Hepatic glucoreceptor-vagal afferent inputs to the central nervous system and pancreatic vagal efferent stimuli are important for insulin secretion. In the present study, we examined the effect of intracerebroventricular (i.c.v.) injection of atropine methyl bromide (methylatropine) on the insulin response following glucose ingestion in rats. When rats were injected with methylatropine i.c.v., the plasma glucose concentration increased, the insulin response reduced, and glucagon-like peptide-1 (7-36) amide (tGLP-1) was unchanged following an oral glucose load, compared with the controls.
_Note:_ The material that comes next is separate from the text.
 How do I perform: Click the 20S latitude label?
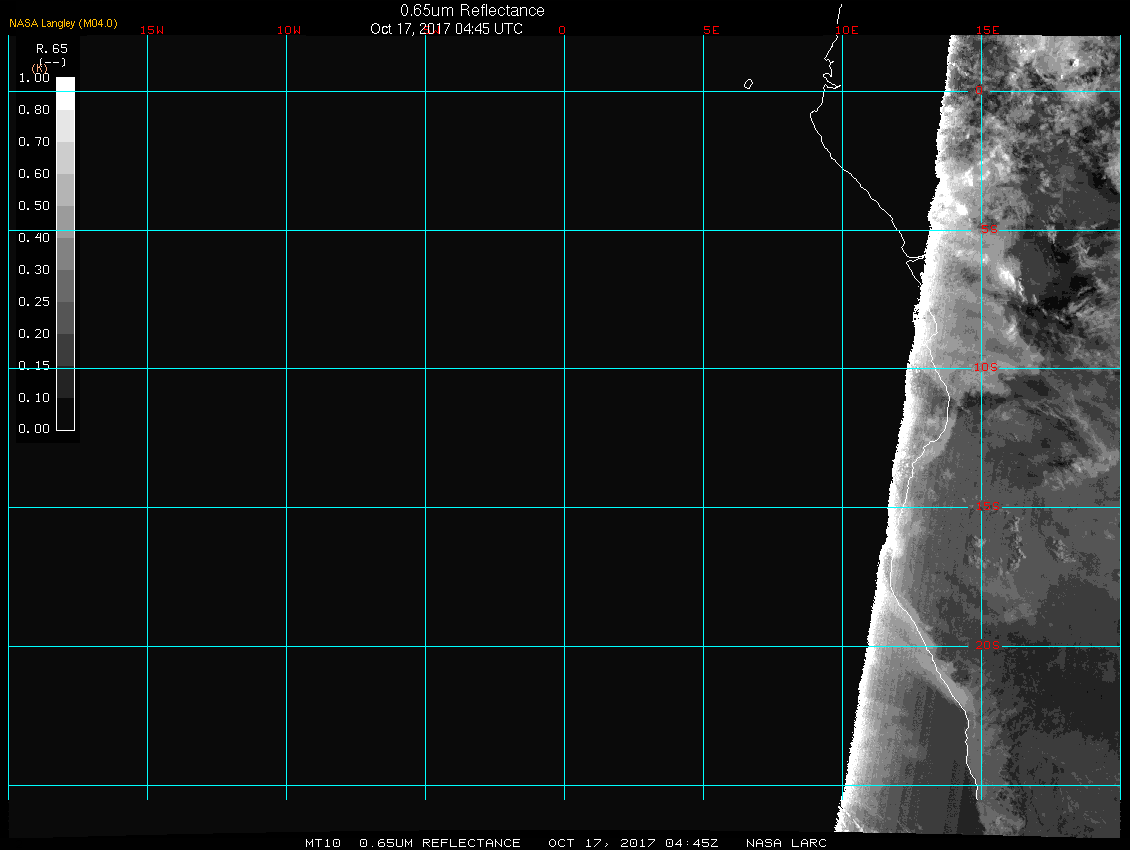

The plasma insulin response following an intravenous glucose load was not affected by i.c.v. or intraperitoneal injection of methylatropine. A transient increase in plasma insulin after selective hepatic vagotomy was inhibited by i.c.v. injection of methylatropine. Arterial blood pressure or pulse rate was not changed by i.c.v. injection of methylatropine. These results show that the central nervous system plays an important role in the vagal control of the insulin response to glucose ingestion. In rats, for the insulin response soon after glucose ingestion (early phase insulin response), direct neural control (hepatic vagal afferent-central nervous system-pancreatic vagal efferent) of the islet B cells seems more important than the intestinal insulinotropic hormone, tGLP-1.